A daily devotional moment by Chris Garcia
You can hear the Spirit loudest in silence. Some of the most profound moments I have ever had with God were in moments of absolute silence. I call them "holy hushes." In the silence, when you are still, that is where your mind is. Your flesh. All of your distractions drop down to a baseline. You can hear the Spirit more clearly when you learn to be still. The Scripture says, "Be still and know that I am God." Be still. Abraham, Isaac, Jacob, and Moses did not need music to get into the presence of God. They learned to be still. They learned to commune with Him. There is nothing wrong with music as we use it all the time. There is also a moment, a time to reflect. To pause. To selah. To dwell. To think on Him. Some of you want to be very sensitive. Do you want to grow in spiritual sensitivity? Learn to be still. Do you want to hear His voice? Learn to be still. My favorite time ever to be with the Lord is when there is absolute silence. People ask me all the time. "Pastor Chris, how do you pray?" "Like what do you do in prayer" is their question. My response is the same response that I have heard Michael Koulianos say, and I would echo what he says. Which is “Hopefully nothing.” What do you mean hopefully nothing? Because there is a time and moment in prayer when the Spirit takes over. Where it is not you praying or you trying to do anything. But it is the Spirit of God blowing the gentle breath of His Spirit. Leading you into greater depths of intimacy. Through silence. Jesus, when He would pray, would seclude Himself in prayer. He went to the secret place. He would go into the prayer closet. Or He would go to Gethsemane and pray. Or He would go somewhere far off in the wilderness or out in nature and be still and worship the Father and spend time with God. I was teaching a class last night on evangelism and dependency on the Holy Spirit and I find it very interesting, and I also shared this in the class last night. That the disciples never asked Jesus the question "Jesus teach us how to prophesy."

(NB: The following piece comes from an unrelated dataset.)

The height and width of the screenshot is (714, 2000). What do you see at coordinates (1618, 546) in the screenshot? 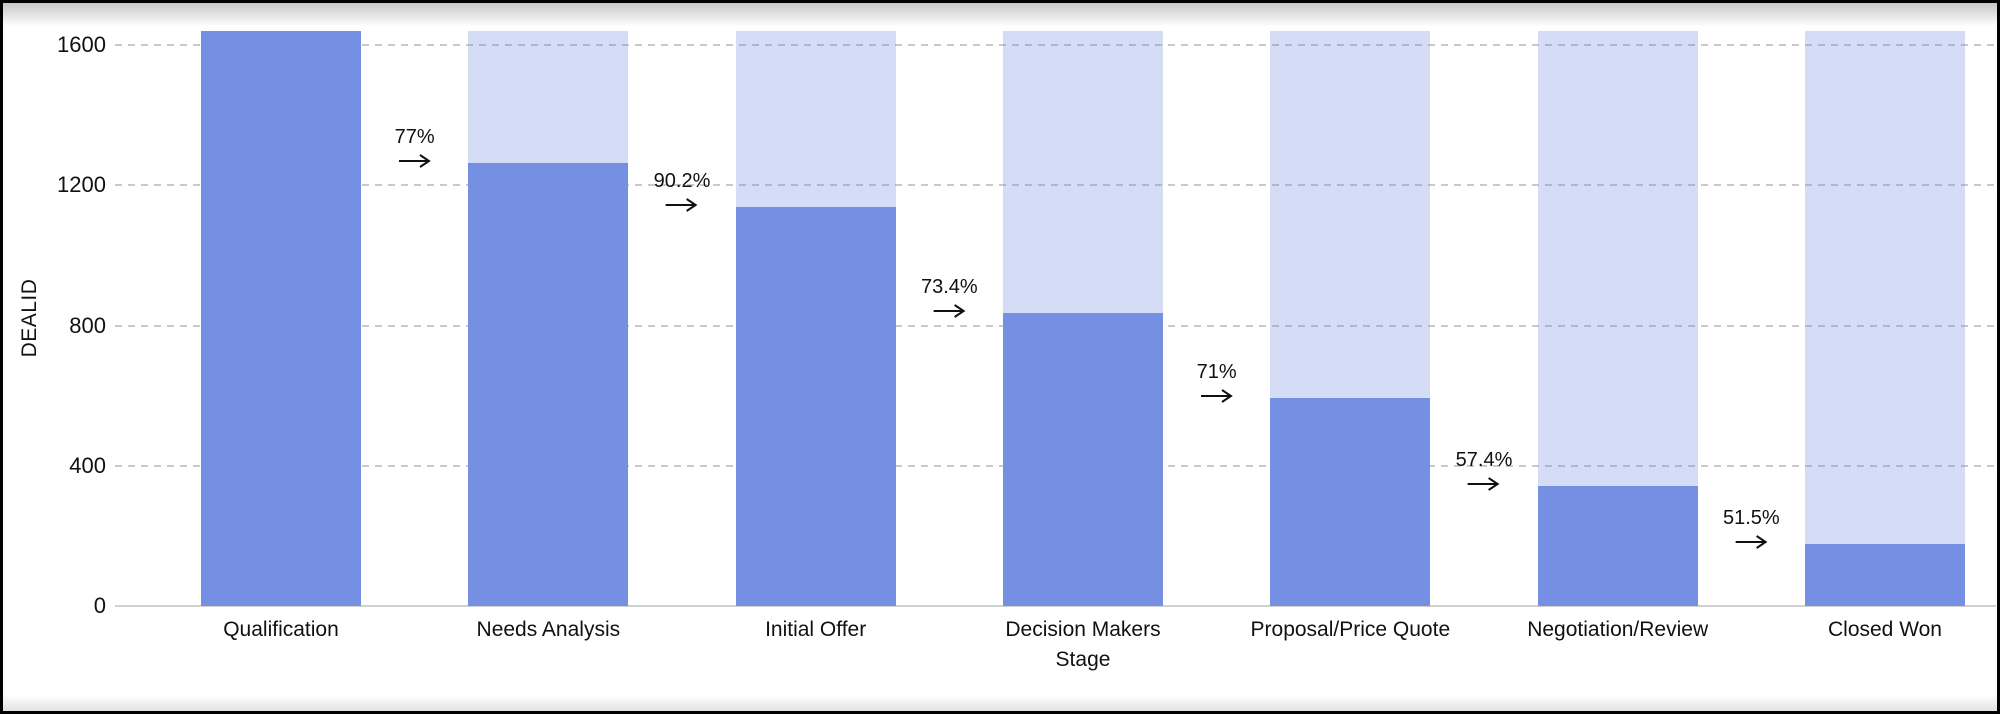
I see `bar-value-segment-negotiation-review` at bounding box center [1618, 546].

They never once came to Him and said, "Teach us how to raise the dead." Or heal the sick. Or cast out devils. Never once did they ask Him that. Rather, what they did ask Jesus, was Jesus, "teach us how to pray." Why? Because they saw this relationship. This rhythm between Jesus' secluded prayer life and the ministry of the Spirit that flowed out of Him. In Marks's Gospel, in the first chapter, the Bible says that early in the morning long before the sun rose, Jesus went to a secluded place and prayed. They could not find Him. His disciples would look all over for Him unable to find His whereabouts. Many hours after daybreak, they found Jesus alone, secluded, and in prayer. They said, "Master we have been looking for you." We have been all over. Where have you been? "People are looking for You that are needing ministry from You," Jesus said, “Let us get going from here so that I may preach also.” Wait a minute. Jesus said this is why I came to preach here also? But before that explosion of a powerful ministry, He spent time secluded in prayer. Do you want to walk in the anointing? Do you want to walk in a greater anointing in your life? Do you want to understand what the anointing is like? Pray. What do we do when we pray? Essentially, the average prayer life of a US pastor is 7 mins a day. The average prayer life of everyday believers is probably even less than that because people do not know how to pray. They think that prayer life is a chore or some task. Or they have to take some list and read this prayer list. But they limit prayer to just that. Or they limit prayer to just things that they are saying and we do those things and 5 mins go by but we feel like we have been there for an eternity. That is because we are doing it from the flesh. The purpose and the aim of the prayers are not just to pray about things but to pray with Him. To be with Him. To be in communion with Him. To develop your fellowship with God.